Pathology/Lab Coding Alert

You Be the Coder:

Solidify Your Hip Joint Code Choices

Question: The pathologist examined four bone fragments in a single container from the hip joint (femur and acetabulum) and diagnosed pathologic fracture. Should we bill this as a hip-joint specimen exam?

Ohio Subscriber

Answer: No, you should not bill the case as a joint resection (88305, Level IV--Surgical pathology, gross and microscopic examination,… joint, resection…). Instead, you should bill a single unit of 88307 (Level V--Surgical pathology, gross and microscopic examination, … bone fragment[s], pathologic fracture…).
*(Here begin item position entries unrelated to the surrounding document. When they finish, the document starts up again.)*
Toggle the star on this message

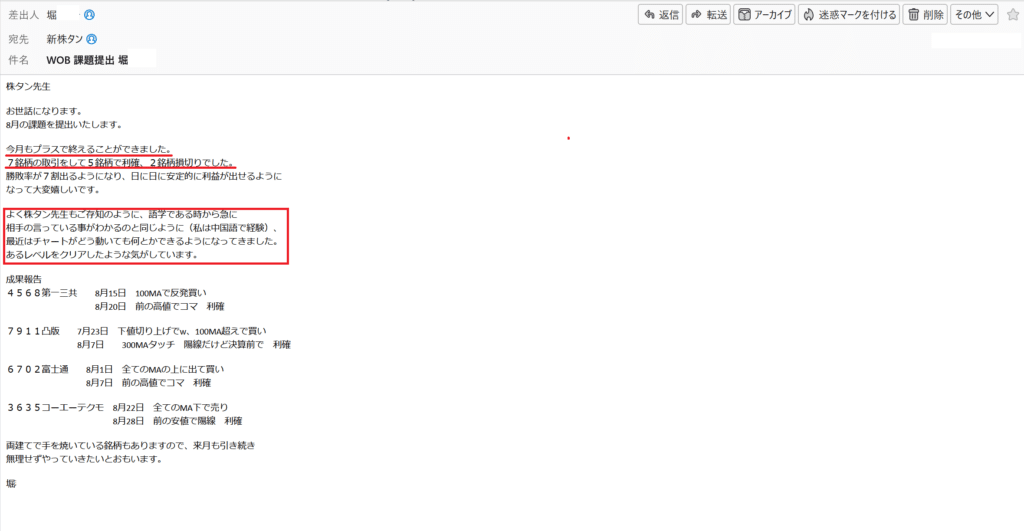tap(1012, 15)
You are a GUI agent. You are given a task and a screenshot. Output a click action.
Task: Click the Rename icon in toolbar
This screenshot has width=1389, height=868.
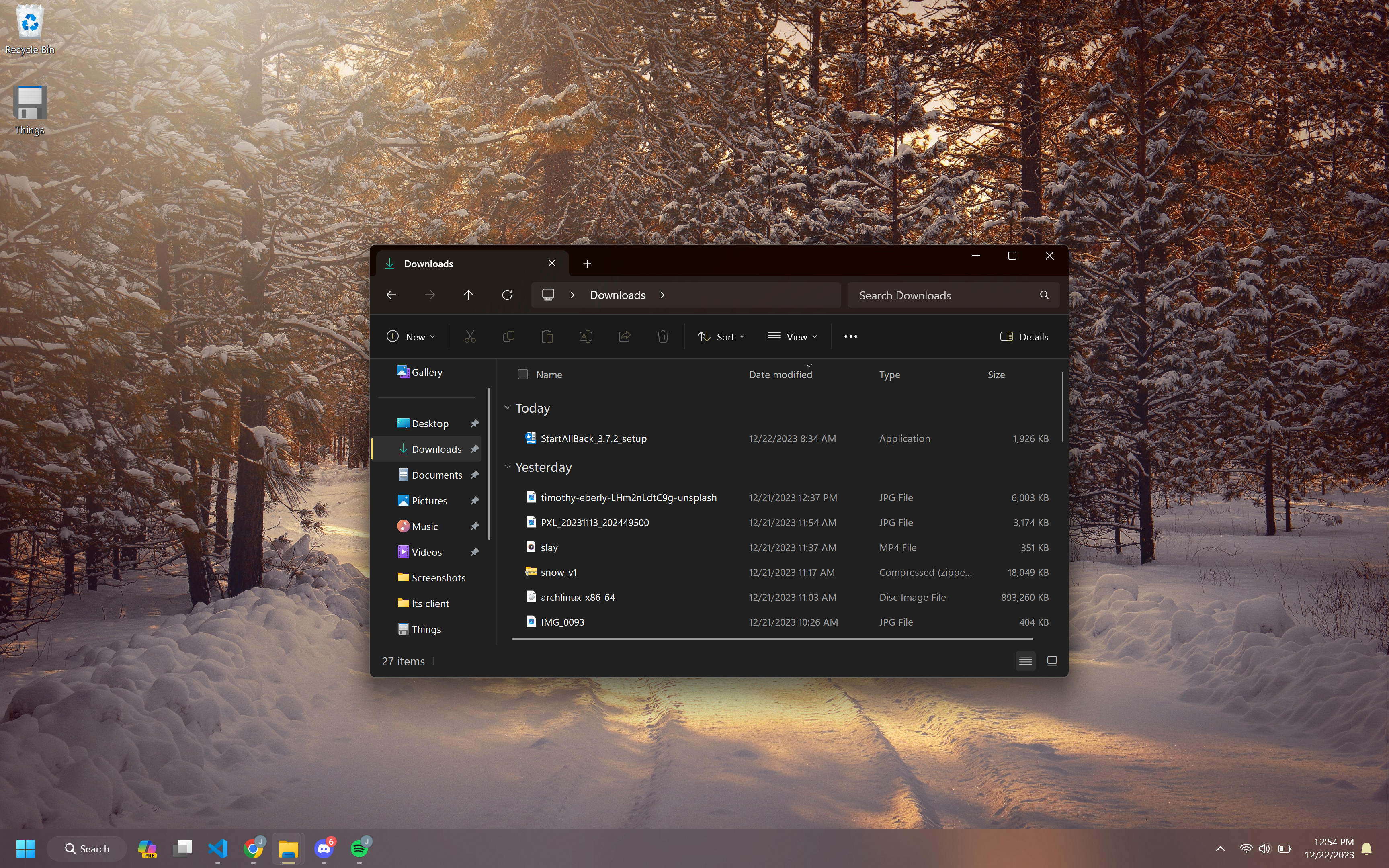click(x=586, y=336)
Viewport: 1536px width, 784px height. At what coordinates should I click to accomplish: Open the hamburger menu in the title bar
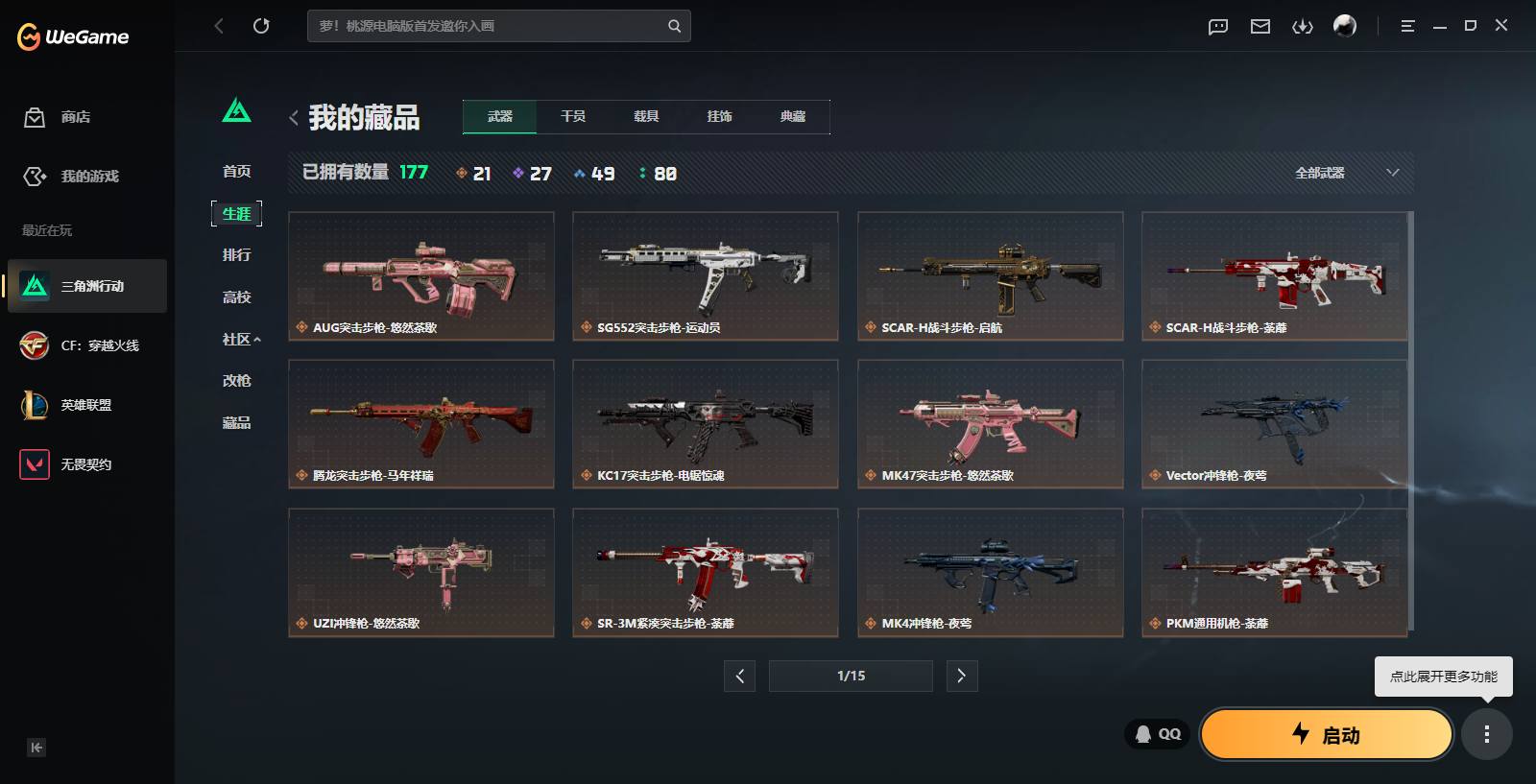pyautogui.click(x=1407, y=26)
The pathologist examined bone fragments, not the entire joint, which makes the joint resection code the wrong choice.

Even if the pathologist received a specimen removed for hip replacement surgery, you’d typically see the femoral head without the acetabulum, meaning that the joint resection code is generally inappropriate even for a hip resection. The other more appropriate codes in that case would be the one of the following:

  • 88304 (Level III--Surgical pathology, gross and microscopic examination, … femoral head, other than fracture…)
  • 88305 (Level IV--Surgical pathology, gross and microscopic examination, … femoral head, fracture…).

Avoid: But in your case, you shouldn’t even choose 88305 for the femoral head fracture. Your specimen is multiple bone fragments from both the femur and the acetabulum, not the femoral head.

Key: Because the pathologist diagnoses pathologic fracture, code 88307 is the best choice for the specimen you describe. And because the code definition states, “fragment(s)” and the pathologist receives the tissue as a single specimen in one container, you should bill just one unit of 88307.